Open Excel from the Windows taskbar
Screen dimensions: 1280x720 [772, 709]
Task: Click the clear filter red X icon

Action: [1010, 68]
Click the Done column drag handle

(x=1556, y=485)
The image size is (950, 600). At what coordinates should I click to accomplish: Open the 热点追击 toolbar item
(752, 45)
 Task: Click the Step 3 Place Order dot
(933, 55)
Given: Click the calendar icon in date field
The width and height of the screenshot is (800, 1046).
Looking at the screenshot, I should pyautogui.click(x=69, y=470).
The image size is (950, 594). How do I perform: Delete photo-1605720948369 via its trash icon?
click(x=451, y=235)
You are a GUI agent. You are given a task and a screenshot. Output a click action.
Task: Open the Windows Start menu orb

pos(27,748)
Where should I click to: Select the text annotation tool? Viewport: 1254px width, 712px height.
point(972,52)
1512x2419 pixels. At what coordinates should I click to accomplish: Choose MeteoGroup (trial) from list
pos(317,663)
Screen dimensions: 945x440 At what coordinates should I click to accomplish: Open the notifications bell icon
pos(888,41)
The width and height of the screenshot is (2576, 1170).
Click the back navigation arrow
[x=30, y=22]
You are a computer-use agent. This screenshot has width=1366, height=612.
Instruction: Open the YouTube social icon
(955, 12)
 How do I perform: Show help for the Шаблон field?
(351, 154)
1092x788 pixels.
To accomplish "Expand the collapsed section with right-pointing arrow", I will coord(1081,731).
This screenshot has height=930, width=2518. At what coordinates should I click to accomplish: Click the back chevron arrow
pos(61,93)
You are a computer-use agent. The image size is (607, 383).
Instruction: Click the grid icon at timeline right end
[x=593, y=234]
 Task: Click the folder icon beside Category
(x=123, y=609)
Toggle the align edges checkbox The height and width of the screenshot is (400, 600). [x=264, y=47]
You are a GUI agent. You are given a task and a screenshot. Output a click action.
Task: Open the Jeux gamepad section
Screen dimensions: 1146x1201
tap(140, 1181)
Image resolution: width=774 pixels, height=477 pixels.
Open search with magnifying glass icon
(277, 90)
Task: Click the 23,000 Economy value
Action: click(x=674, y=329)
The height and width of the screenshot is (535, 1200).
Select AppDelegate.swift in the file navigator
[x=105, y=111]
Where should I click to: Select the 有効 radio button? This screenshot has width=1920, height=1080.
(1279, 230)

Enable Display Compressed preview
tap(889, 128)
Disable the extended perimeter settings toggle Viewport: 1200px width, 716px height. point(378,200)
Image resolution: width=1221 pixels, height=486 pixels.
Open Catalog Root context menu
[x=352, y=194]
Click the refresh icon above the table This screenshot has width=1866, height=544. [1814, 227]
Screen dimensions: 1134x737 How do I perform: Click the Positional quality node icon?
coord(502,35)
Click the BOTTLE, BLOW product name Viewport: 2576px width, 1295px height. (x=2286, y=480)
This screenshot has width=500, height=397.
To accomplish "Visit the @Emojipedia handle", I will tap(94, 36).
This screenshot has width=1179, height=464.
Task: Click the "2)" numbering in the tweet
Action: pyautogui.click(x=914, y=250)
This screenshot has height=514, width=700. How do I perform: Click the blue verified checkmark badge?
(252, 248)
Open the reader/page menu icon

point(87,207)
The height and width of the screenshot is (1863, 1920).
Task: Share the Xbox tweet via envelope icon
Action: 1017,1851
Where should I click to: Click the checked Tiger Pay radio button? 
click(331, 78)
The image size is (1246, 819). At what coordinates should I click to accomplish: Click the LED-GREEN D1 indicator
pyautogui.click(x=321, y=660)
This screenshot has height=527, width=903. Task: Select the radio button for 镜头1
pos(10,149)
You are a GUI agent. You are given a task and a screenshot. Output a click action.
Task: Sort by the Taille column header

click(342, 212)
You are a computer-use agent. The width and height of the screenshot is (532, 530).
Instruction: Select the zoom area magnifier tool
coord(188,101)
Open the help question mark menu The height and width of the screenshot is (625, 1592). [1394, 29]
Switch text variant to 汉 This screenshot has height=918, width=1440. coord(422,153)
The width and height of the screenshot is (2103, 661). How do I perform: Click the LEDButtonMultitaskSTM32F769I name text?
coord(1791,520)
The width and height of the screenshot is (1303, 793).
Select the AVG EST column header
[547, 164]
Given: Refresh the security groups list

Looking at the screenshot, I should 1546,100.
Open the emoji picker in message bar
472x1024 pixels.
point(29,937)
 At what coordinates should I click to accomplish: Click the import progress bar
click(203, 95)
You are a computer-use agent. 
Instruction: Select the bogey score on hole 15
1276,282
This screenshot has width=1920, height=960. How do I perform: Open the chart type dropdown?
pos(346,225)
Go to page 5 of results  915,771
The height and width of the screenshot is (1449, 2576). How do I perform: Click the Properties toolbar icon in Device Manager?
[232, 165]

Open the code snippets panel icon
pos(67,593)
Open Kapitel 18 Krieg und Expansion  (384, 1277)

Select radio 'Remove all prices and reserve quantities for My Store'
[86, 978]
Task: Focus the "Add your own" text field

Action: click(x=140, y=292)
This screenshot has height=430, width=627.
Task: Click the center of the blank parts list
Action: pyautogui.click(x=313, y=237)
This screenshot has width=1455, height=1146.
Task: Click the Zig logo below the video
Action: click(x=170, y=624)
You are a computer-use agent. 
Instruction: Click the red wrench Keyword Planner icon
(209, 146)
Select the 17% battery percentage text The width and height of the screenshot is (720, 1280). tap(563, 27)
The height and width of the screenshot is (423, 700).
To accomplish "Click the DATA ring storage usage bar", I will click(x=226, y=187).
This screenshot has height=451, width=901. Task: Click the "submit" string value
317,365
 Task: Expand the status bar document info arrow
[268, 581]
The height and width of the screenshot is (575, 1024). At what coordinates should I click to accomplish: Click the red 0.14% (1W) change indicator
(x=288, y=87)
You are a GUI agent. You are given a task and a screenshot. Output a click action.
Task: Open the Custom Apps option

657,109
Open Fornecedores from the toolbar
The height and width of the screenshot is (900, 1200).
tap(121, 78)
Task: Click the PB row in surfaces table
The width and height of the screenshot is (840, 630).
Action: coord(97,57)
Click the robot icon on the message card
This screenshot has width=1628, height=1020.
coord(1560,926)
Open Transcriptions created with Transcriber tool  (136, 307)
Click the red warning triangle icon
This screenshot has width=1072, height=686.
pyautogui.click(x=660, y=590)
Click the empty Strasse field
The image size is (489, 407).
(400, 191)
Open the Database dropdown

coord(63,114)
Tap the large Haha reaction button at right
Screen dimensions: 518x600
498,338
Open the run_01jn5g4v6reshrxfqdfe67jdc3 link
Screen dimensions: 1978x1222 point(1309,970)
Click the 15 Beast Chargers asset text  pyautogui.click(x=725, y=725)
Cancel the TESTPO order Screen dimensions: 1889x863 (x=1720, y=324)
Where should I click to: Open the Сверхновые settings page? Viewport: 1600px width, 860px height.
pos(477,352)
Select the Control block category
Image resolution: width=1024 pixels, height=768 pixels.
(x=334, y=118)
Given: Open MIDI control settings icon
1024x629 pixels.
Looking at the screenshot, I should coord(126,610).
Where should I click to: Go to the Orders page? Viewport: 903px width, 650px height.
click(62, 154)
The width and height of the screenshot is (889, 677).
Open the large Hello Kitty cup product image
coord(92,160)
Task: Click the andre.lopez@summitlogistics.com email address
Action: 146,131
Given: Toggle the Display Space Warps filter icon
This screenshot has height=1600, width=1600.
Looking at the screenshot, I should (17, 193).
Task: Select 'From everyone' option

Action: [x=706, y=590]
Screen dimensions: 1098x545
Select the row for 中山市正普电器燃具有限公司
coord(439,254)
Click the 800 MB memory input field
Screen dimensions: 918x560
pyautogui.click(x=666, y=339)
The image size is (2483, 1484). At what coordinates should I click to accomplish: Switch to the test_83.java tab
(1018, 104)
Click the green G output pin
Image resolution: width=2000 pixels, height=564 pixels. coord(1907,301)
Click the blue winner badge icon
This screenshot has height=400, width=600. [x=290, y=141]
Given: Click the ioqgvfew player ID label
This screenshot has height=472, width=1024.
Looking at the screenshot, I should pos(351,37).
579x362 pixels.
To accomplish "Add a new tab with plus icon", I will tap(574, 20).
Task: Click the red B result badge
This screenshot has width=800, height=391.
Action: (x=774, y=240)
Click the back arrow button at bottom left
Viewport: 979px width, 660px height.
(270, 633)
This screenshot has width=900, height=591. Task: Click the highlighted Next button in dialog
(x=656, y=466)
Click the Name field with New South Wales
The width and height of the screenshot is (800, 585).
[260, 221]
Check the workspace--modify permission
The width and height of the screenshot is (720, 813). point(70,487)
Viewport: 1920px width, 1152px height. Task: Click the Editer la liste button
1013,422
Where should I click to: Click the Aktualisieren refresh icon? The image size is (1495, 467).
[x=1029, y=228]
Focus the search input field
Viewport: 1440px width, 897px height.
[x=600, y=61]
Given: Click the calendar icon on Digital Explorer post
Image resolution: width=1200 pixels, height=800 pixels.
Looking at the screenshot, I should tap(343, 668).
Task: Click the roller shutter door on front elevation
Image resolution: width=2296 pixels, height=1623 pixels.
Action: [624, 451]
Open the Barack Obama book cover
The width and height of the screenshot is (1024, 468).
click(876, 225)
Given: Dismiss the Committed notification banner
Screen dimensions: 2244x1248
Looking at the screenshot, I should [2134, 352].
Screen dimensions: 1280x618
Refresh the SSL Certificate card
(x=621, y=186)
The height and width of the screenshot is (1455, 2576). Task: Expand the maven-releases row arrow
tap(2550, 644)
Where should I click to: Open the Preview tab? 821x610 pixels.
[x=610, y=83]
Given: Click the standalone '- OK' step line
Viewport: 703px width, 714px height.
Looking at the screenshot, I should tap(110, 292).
== == ==
■ Set exercise
Retype the records verbatim, starting with the line containing "The width and height of the screenshot is (2576, 1170)." and ending with the line containing "tap(140, 1181)".

■ Reply to the exercise
The width and height of the screenshot is (2576, 1170).
Click the back navigation arrow
[x=30, y=22]
You are a computer-use agent. This screenshot has width=1366, height=612.
Instruction: Open the YouTube social icon
(955, 12)
 How do I perform: Show help for the Шаблон field?
(351, 154)
1092x788 pixels.
To accomplish "Expand the collapsed section with right-pointing arrow", I will coord(1081,731).
This screenshot has height=930, width=2518. At what coordinates should I click to accomplish: Click the back chevron arrow
pos(61,93)
You are a computer-use agent. The image size is (607, 383).
Instruction: Click the grid icon at timeline right end
[x=593, y=234]
 Task: Click the folder icon beside Category
(x=123, y=609)
Toggle the align edges checkbox The height and width of the screenshot is (400, 600). [x=264, y=47]
You are a GUI agent. You are given a task and a screenshot. Output a click action.
Task: Open the Jeux gamepad section
Screen dimensions: 1146x1201
tap(140, 1181)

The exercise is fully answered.